Somehow nobody seems to post SVP meeting abstracts this year. I don't know why -- there are plenty of interesting ones. Like this one:


Robin Cuthbertson (p. 64A): Pleurokinesis revisited, kinetic limitations of cranial joints in hadrosaurine dinosaurs

Pleurokinesis, a complex cranial kinetic model, has been proposed for all ornithopod dinosaurs. In hadrosaurids, this hypothesized chewing mechanism includes vertical adduction of the mandible with lateral displacement of the maxilla in combination with posterolateral movement of the quadrate. These primary actions drive a series of linked secondary motions (described below). However, based on the kinematic limitations imposed by joint structure, this collective series of motions cannot be recreated in *Brachylophosaurus canadensis* or *Edmontosaurus regalis*. Lateral movement of the maxilla is prevented by the structure of the joint between the anterior maxillary process and the premaxilla, and the articulation of the stationary lacrimal with the dorsolateral surface of the maxilla. Posterolateral rotation of the quadrate is also doubtful because this element forms a broad contact with the pterygoid, which in turn is rigidly linked to the palatine. Additional kinematic limitations render most of the imposed secondary movements unlikely.
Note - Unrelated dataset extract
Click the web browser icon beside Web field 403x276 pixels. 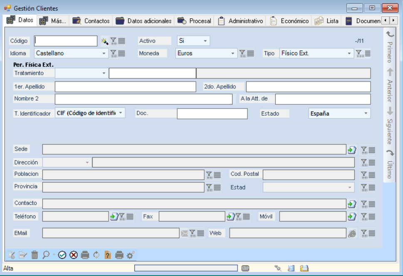[352, 234]
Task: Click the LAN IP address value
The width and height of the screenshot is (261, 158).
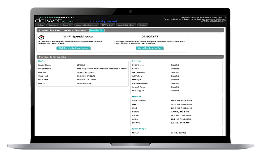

A scarf joint between the postorbital and the jugal effectively prevents translocation, and there is no evidence that the quadratojugal was capable of disarticulating from the quadrate. The proposed cylindrical movement between the pterygoid process of the basisphenoid and the pterygoid seems possible if this joint is considered in isolation, but, as noted above, the movement of the pterygoid is limited by its articulation with the palatine and quadrate. Movements that seem most likely are associated with the mandible, but they are not motions hypothesized by the pleurokinetic model. The structure of the mandibular glenoid, in particular the relatively broad and shallow articular surface of the surangular, appears capable of accommodating minimal translational movements, as well as rotation of the mandible about the quadrate condyle. Accordingly, a simplified model based on a rigid maxilla and lower jaw exhibiting limited freedom at its mandibular glenoid cannot be rejected. Further comparison of cranial joint morphology is required to establish whether a simplified chewing mechanism was present in the remaining hadrosaur taxa.